§ **Task details**
Leave out the pictures and print precisely the lines from the line with "At what coordinates" to the final line of the entries, both ends included.

§ **Material shown**

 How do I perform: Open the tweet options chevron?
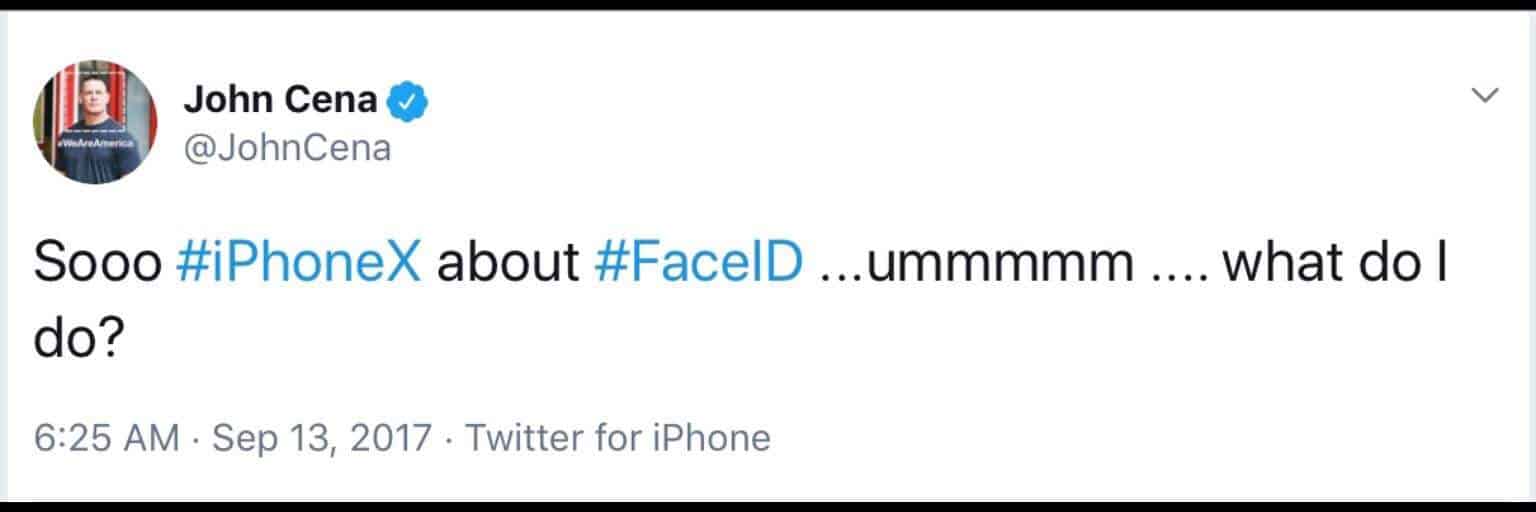click(x=1486, y=95)
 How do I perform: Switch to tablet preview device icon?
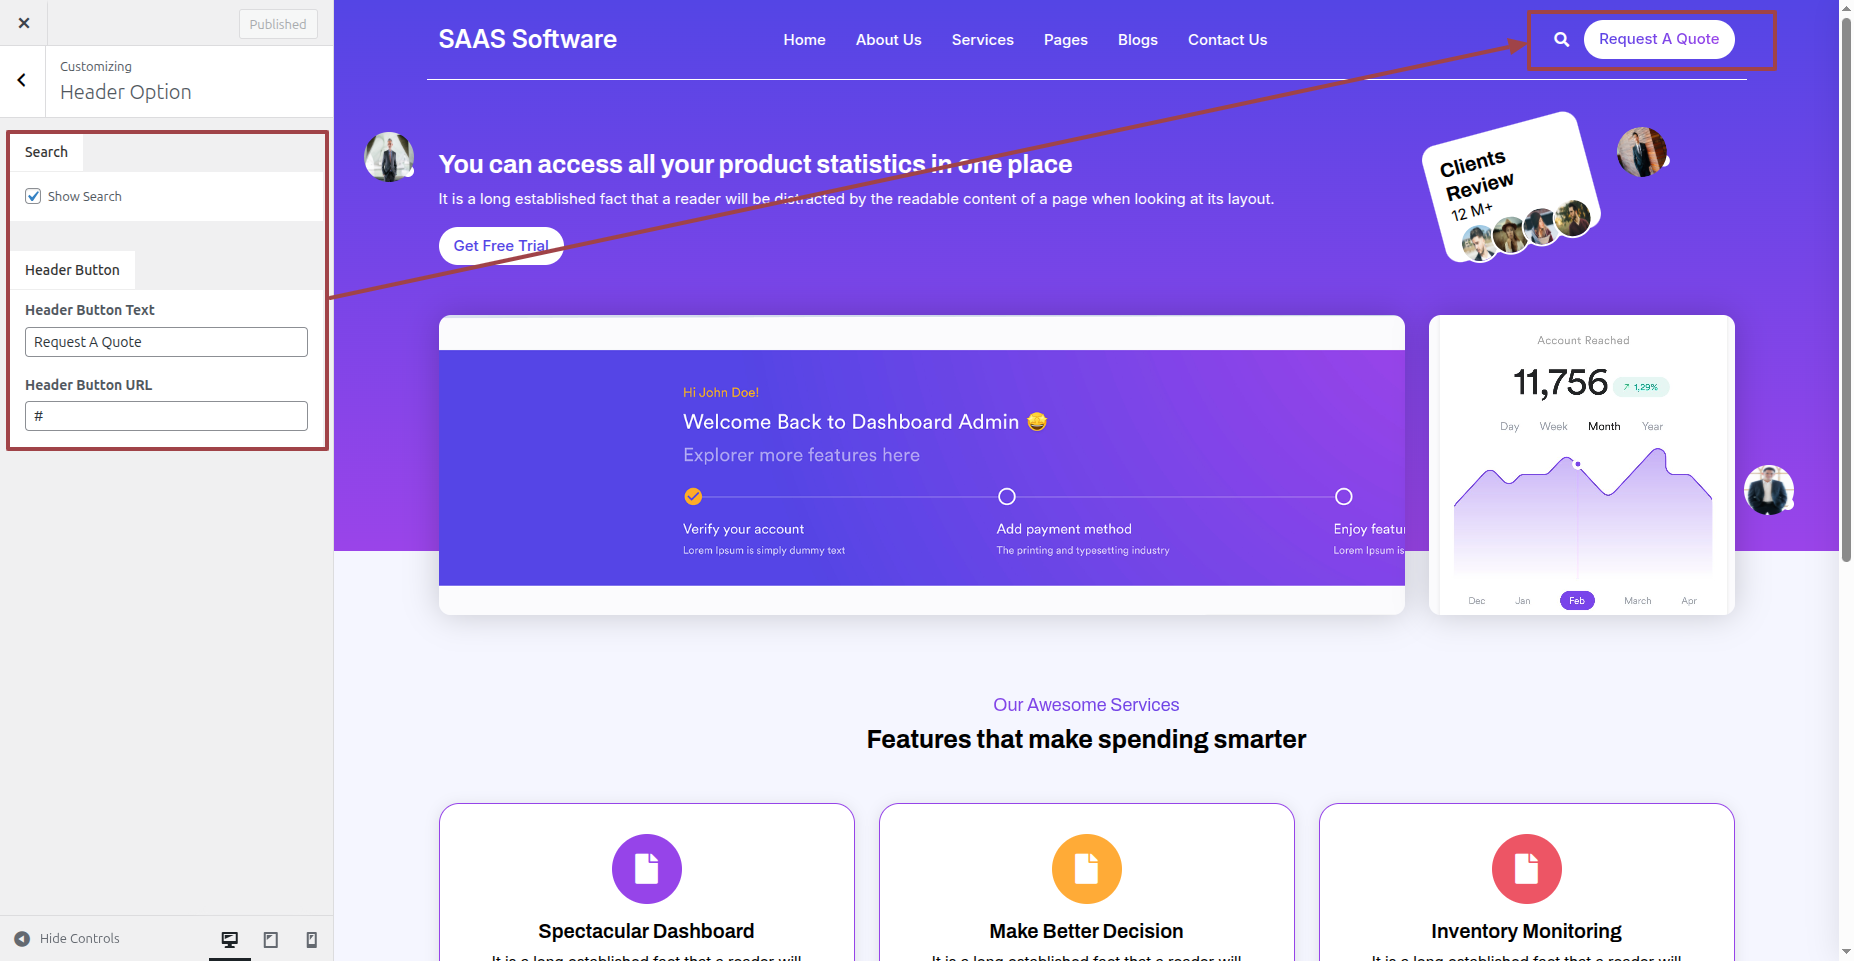click(270, 939)
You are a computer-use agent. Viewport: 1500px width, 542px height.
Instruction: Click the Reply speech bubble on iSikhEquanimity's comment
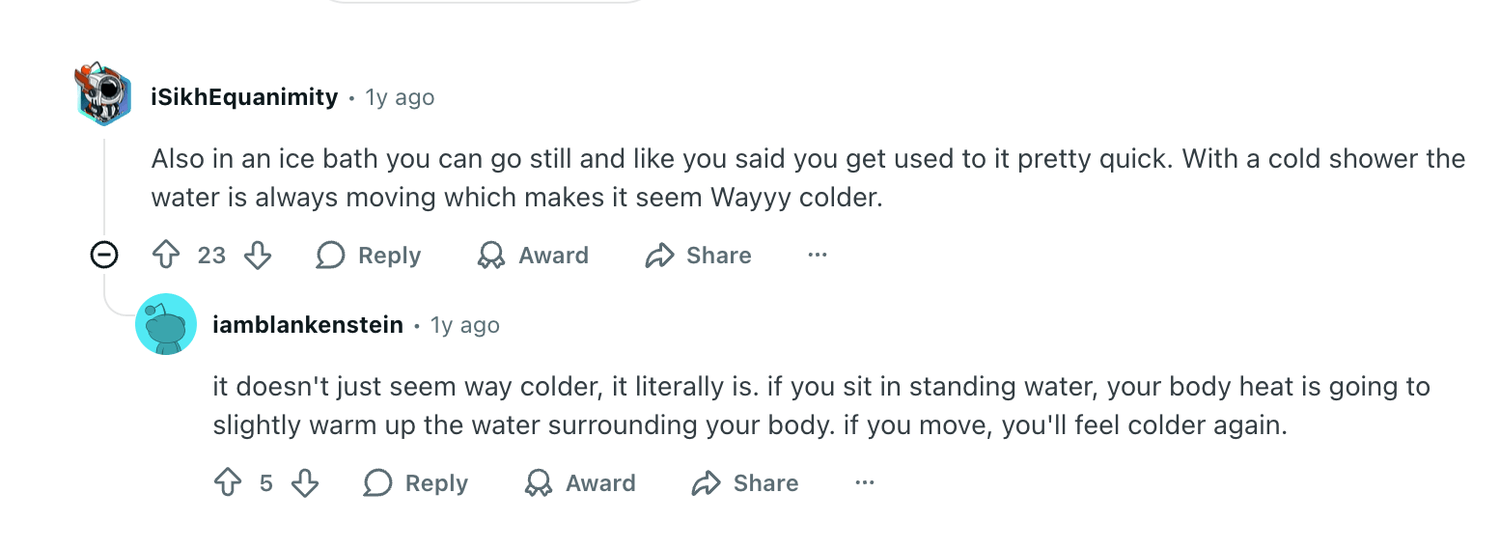pyautogui.click(x=331, y=255)
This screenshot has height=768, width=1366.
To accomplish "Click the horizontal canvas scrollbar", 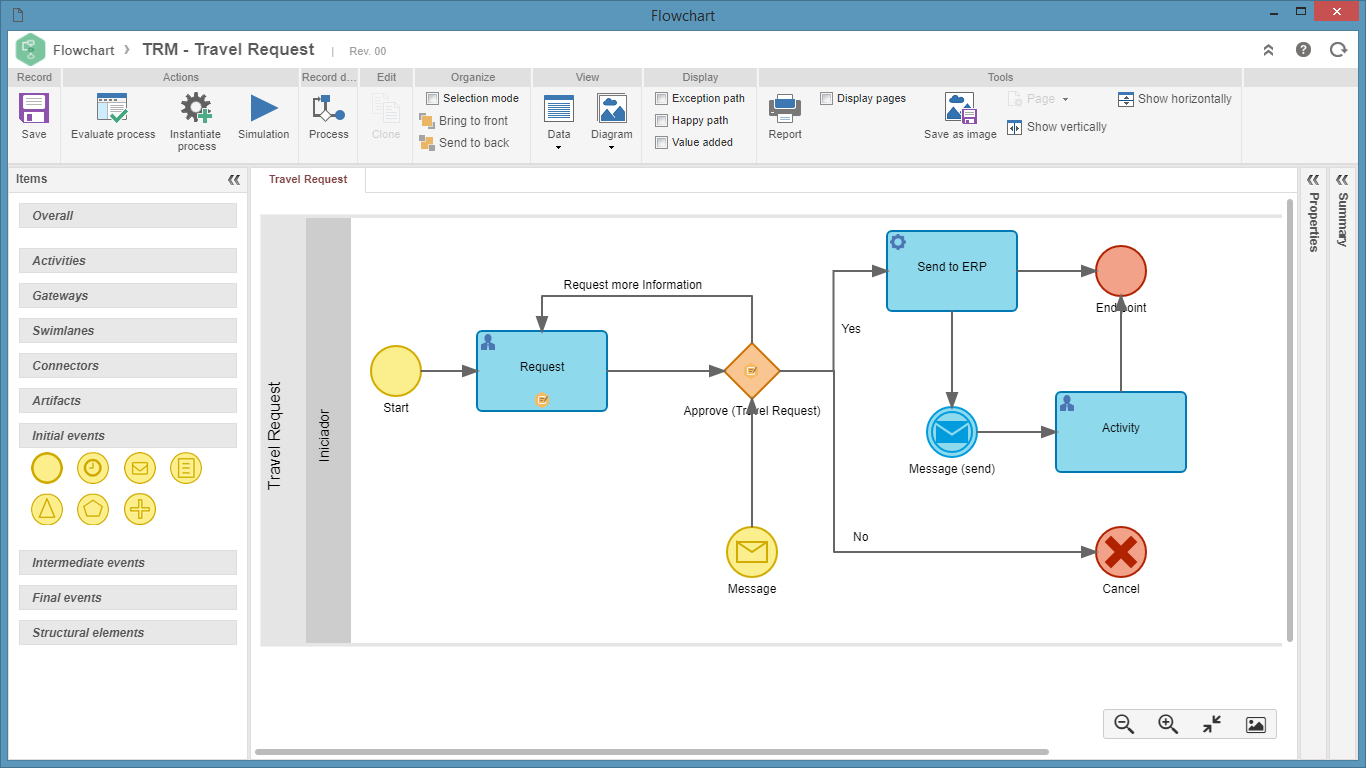I will 652,752.
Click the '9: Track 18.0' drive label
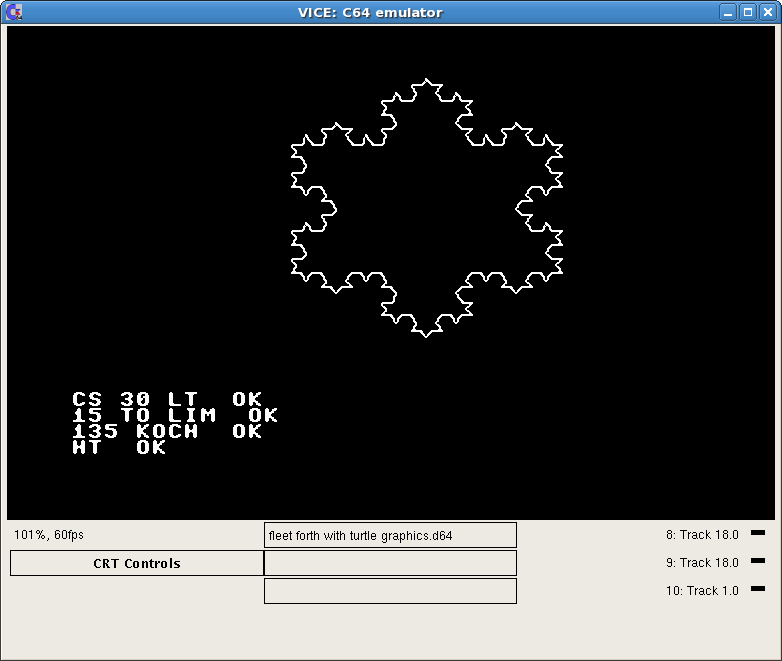This screenshot has width=782, height=661. point(702,563)
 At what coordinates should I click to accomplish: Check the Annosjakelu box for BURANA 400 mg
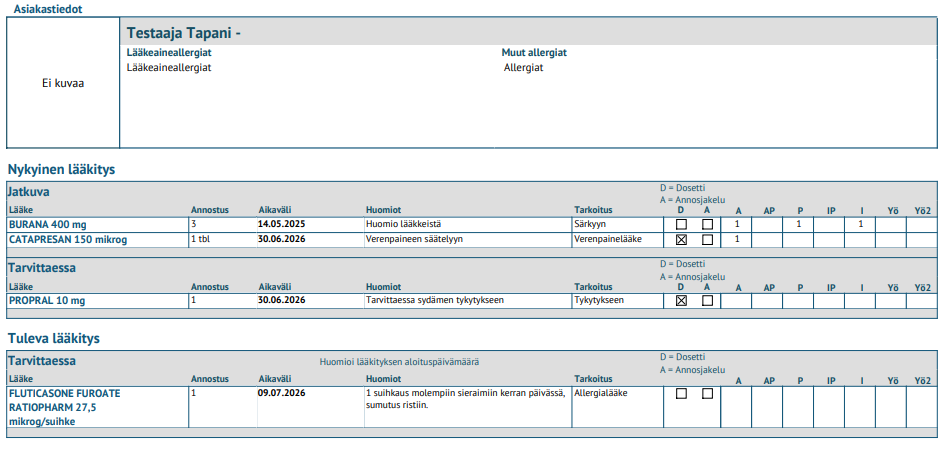(708, 224)
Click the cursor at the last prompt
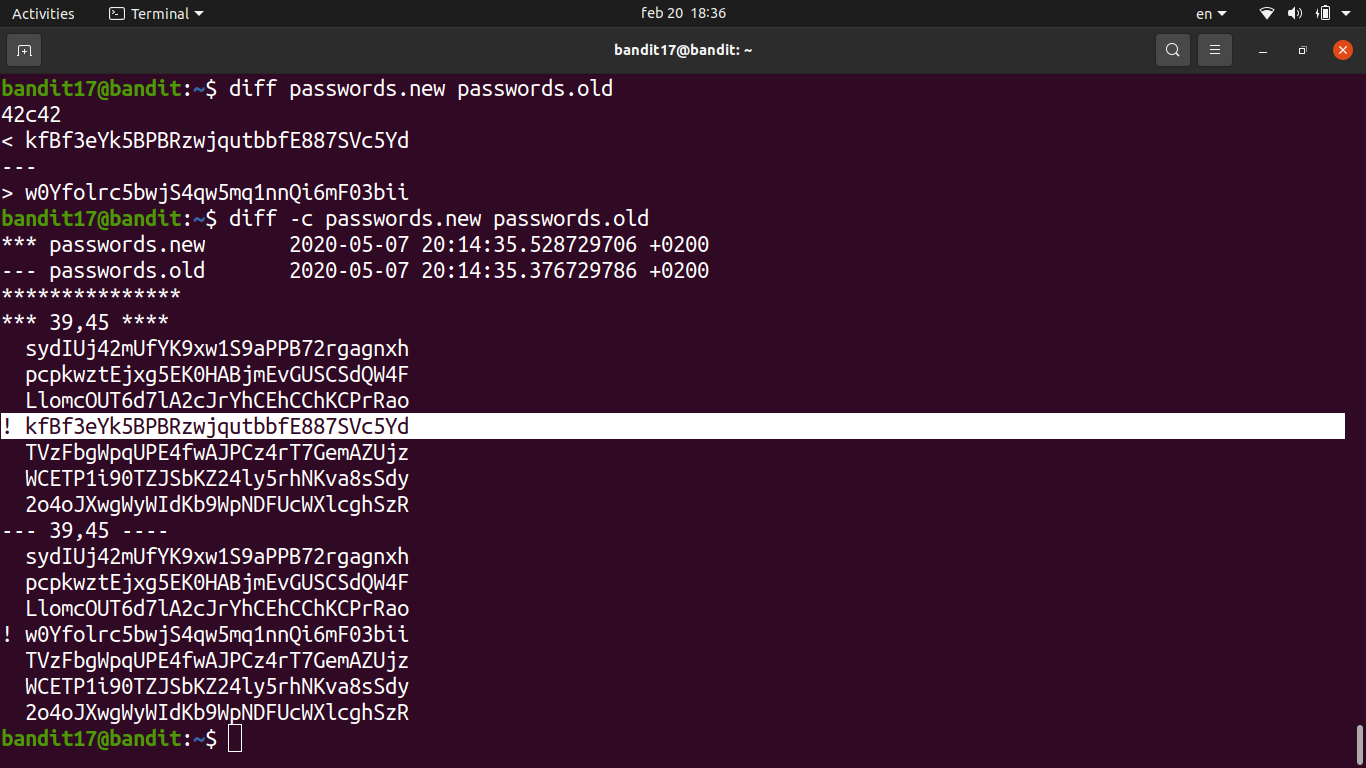Viewport: 1366px width, 768px height. (x=235, y=739)
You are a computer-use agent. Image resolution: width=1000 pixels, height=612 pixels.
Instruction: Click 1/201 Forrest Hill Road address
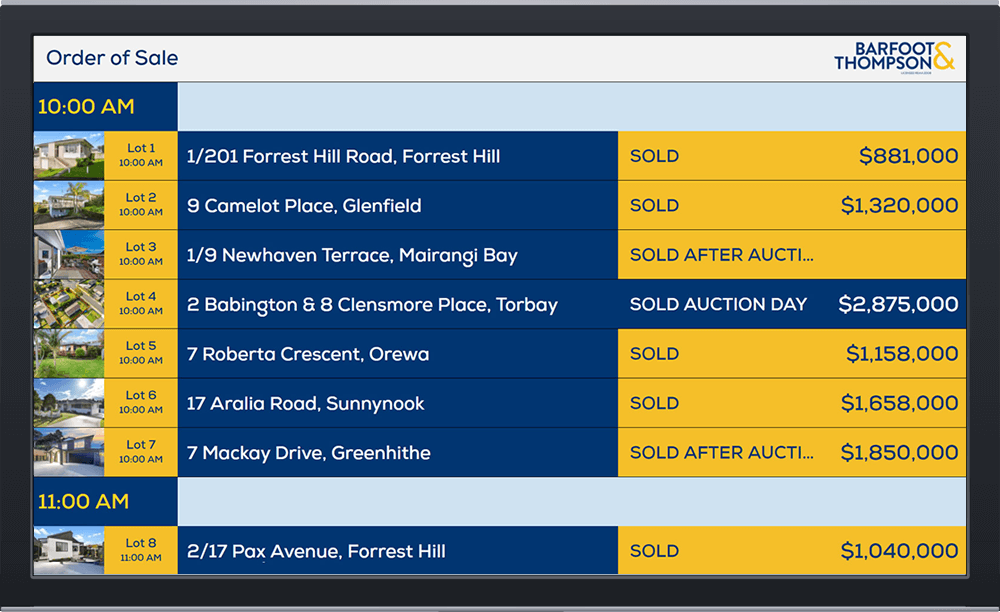pos(343,156)
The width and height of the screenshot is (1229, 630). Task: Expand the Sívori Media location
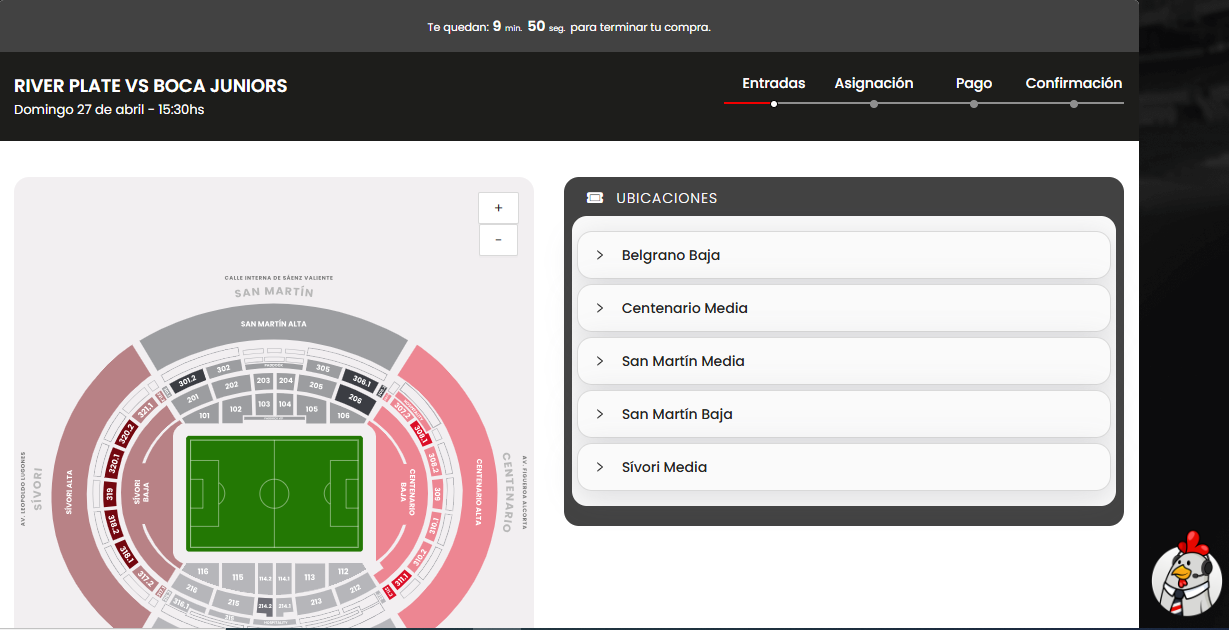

§ **Result of this task**
 At what coordinates should I click to accomplish: Check the Annosjakelu box for BURANA 400 mg
(708, 224)
Click the cursor at the last prompt
Viewport: 1366px width, 768px height. (x=235, y=739)
You are a computer-use agent. Image resolution: width=1000 pixels, height=612 pixels.
Instruction: Click 1/201 Forrest Hill Road address
pos(343,156)
The width and height of the screenshot is (1229, 630). Task: Expand the Sívori Media location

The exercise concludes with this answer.